Dans le reste de l'empire, le programme prend les formes d'une déportation, conduite par chemin de fer sur une partie du parcours, les familles restant parfois réunies. Les convois de déportés — environ 870 000 personnes[27] — convergent vers Alep, en Syrie, où une Direction générale de l'installation des tribus et des déportés les répartit selon deux axes : au sud, vers la Syrie, le Liban et la Palestine — une partie survivra ; à l'est, le long de l'Euphrate, où des camps de concentration, véritables mouroirs[30], sont improvisés. Les déportés sont peu à peu poussés vers Deir ez-Zor. Là, en juillet 1916, ils sont envoyés dans les déserts de Mésopotamie où ils sont tués par petits groupes ou meurent de soif[31]. Les derniers regroupements de déportés le long du chemin de fer de Bagdad, à Ras-ul-Aïn, à Intilli sont, eux aussi, exterminés en juillet 1916. Seul survit un tiers des Arméniens : ceux qui habitaient Constantinople et Smyrne, les personnes enlevées, les Arméniens du vilayet de Van, sauvés par l'avancée de l'armée russe, soit deux cent quatre-vingt-dix mille survivants[27]. Quelque cent mille déportés des camps du sud survécurent également.[réf. nécessaire]

Les massacres des populations assyro-chaldéennes, syriaques et yézidies

Article connexe : Massacre des Assyriens.

La population araméenne (chaldéenne) fut aussi durement touchée durant cette période, ayant été en grande partie éliminée par les autorités ottomanes[32], ainsi que certains Syriaques et Yézidis[33].

Bilan des massacres

Les faits sont connus dès mai 1915 via les rapports de diplomates neutres et les témoins appartenant aux nombreuses missions, écoles et hôpitaux présents dans l'empire ottoman. La presse de l'époque, en particulier aux États-Unis et au Canada, se fait l'écho de l'indignation soulevée par ces révélations. Après la guerre, le régime Jeune-Turc ayant disparu depuis octobre 1918, des procès montrent la réalité des massacres et révèlent l'existence d'une organisation criminelle, l'Organisation spéciale, qui a orchestré les destructions de la population arménienne[34].

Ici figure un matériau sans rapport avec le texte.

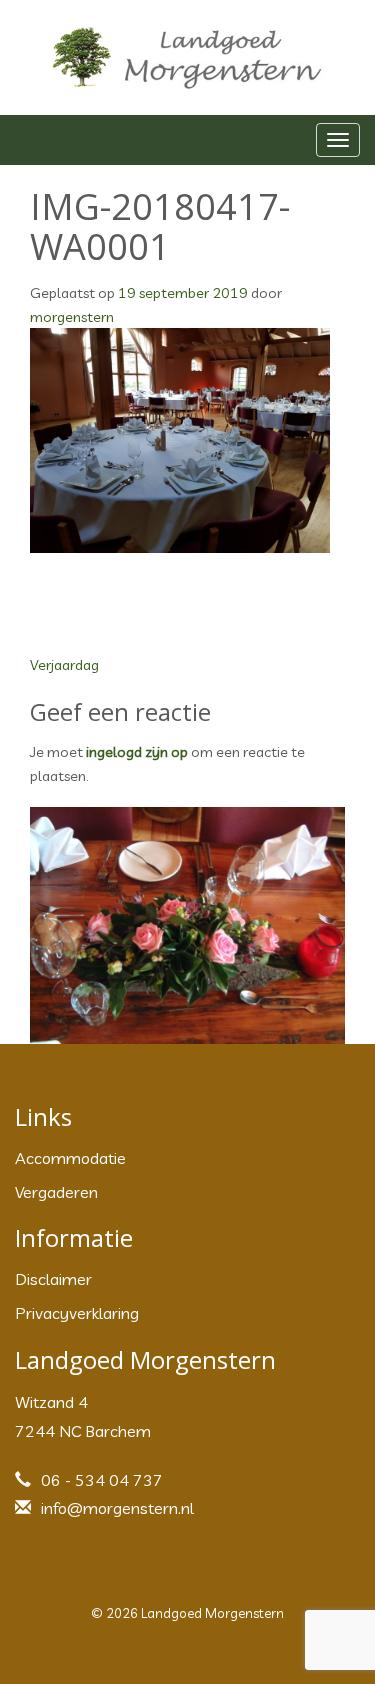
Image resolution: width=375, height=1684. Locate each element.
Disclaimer (53, 1279)
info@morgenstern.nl (117, 1508)
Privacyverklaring (77, 1313)
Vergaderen (56, 1192)
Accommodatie (70, 1158)
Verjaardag (64, 664)
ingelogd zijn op (137, 751)
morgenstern (72, 316)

Lorsque, à la fin de 1916, les observateurs font le bilan de l'anéantissement des Arméniens de Turquie, ils peuvent constater que, à l'exception de trois cent mille Arméniens sauvés par l'avancée russe et de quelque deux cent mille habitants de Constantinople et de Smyrne qu'il était difficile de supprimer devant des témoins, il ne persiste plus que des îlots de survie[35] : des femmes et des jeunes filles enlevées, disparues dans le secret des maisons turques ou rééduquées dans les écoles islamiques comme celle que dirige l'apôtre du turquisme Halide Edip ; des enfants regroupés dans des orphelinats pilotes ; quelques miraculés cachés par des voisins ou amis musulmans ; ou, dans des villes du centre, quelques familles épargnées grâce à la fermeté d'un vali ou d'un kaïmakan. Ces massacres auront coûté la vie à un nombre d'individus variant, selon les auteurs, de six cent mille à un million et demi de personnes[36],[37].

Événements postérieurs

Procès des Unionistes, Constantinople, 1919

En 1919 se tient à Constantinople le procès des Unionistes. Les principaux responsables du génocide y sont condamnés à mort par contumace, ayant pris la fuite en 1918, juste après avoir détruit la plupart des documents compromettants. La cour martiale établit la volonté des unionistes d'éliminer physiquement les Arméniens, via son organisation spéciale. Voici sa conclusion :

« Immédiatement après la mobilisation du 21 juillet 1914, le Comité central du parti Union et Progrès avait constitué un Techkilat-i Mahsoussé (nom turc de l'organisation spéciale) qui était entièrement différent dans ses buts et sa composition du Techkilat-i Mahsoussé déjà existant. Par ordre des ministères de l'Intérieur et de la Justice, ce même Techkilat-i Mahsoussé accepta les condamnés relâchés que le Techkilat-i Mahsoussé dépendant du ministère de la Guerre refusait d'incorporer. Lorsque des détenus étaient libérés, le Parti, pour tromper l'opinion publique, répandait la nouvelle selon laquelle les criminels libérés seraient employés sur le front alors qu'ils étaient envoyés dans des centres d'entraînement et qu'ils étaient ensuite utilisés pour piller et détruire les convois de déportés arméniens. »

Traité de Sèvres

Article détaillé : Traité de Sèvres.

Ce traité est signé le 10 août 1920 par les puissances parties prenantes (empire britannique, France, Japon, Italie), et les États alliés représentés par l'Arménie, la Belgique, la Grèce, le Hedjaz, la Pologne, le Portugal, la Roumanie, la Tchécoslovaquie et l'État yougoslave réunissant Slovènes, Croates et Serbes. La cérémonie s'est déroulée dans la grande salle qui abrite actuellement le musée de la Porcelaine à Sèvres. Parmi les principales dispositions de ce traité, on notera deux articles (88 et 89) concernant la République arménienne :

« La Turquie déclare reconnaître, comme l'ont déjà fait les puissances alliées, l'Arménie comme un État libre et indépendant. »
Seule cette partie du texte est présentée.